┌─ Dataset entries

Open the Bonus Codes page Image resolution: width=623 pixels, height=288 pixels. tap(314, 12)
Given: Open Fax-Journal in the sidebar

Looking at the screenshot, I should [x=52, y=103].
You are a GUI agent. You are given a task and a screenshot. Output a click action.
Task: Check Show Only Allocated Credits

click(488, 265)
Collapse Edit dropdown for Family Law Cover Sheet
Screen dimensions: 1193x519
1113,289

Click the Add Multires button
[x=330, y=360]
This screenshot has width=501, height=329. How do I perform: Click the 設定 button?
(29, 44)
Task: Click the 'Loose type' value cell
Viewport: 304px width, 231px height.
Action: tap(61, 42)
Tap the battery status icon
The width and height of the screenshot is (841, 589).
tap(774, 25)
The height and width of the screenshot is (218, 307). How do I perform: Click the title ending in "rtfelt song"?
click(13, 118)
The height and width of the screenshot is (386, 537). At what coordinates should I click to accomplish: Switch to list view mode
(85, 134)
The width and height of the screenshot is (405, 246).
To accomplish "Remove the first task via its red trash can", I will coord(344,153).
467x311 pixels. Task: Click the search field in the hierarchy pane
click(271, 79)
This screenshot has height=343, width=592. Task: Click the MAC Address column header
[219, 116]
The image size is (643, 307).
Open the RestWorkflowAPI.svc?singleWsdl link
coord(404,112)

└─
┌─ Dataset entries

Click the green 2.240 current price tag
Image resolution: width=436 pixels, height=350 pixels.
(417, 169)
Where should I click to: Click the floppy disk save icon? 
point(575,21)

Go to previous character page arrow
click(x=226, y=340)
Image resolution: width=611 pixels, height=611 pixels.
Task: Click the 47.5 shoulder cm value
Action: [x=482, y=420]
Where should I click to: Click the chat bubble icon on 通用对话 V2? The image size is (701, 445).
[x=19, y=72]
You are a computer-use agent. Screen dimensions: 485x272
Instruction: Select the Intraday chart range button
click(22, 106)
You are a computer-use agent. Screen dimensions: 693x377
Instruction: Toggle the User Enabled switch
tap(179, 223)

└─

(Task to carry out): Nothing but a number is needed: the count of lines above that contain "agent".

(The completed task): 3